In Old Roads of Eastern Lakeland, a publication by the Westmorland Gazette in 1985, Alfred Wainwright provides a detailed exploration of the often-neglected pre-turnpike tracks and roads that crisscross Eastern Lakeland. Despite its relative obscurity, the publication holds significant value for those interested in the rich tapestry of Eastern Lakeland’s past through its ancient thoroughfares.

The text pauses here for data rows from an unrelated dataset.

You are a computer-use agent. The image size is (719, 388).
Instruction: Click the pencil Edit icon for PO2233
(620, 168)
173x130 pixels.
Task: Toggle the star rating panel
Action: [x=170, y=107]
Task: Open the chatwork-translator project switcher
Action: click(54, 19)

The Roman Road over High Street
The road across Moor Divock
Social roads east of Ullswater
The Corpse Road
Swinedale to Mosedale Quarry
Kentmere to Longsleddale
Nan Bield Pass
Longsleddale to Wet Sleddale
Old road over Shap Fells
Originally conceived as a collaborative effort between Alfred Wainwright and his friend Molly Lefebure in the 1970s, the project encountered a hiatus due to disagreements over the course of a drovers’ route from Shap. After a period of dormancy, Wainwright resurrected the project independently. In 1985, the Westmorland Gazette published the fruits of his labour—a seventy-page paperback detailing the old roads of Eastern Lakeland.
Molly expressed dissatisfaction with the final outcome, feeling it did not align with her initial vision. However, despite its perceived shortcomings, the book has achieved success over time, becoming one of Alfred Wainwright’s more elusive and sought-after works.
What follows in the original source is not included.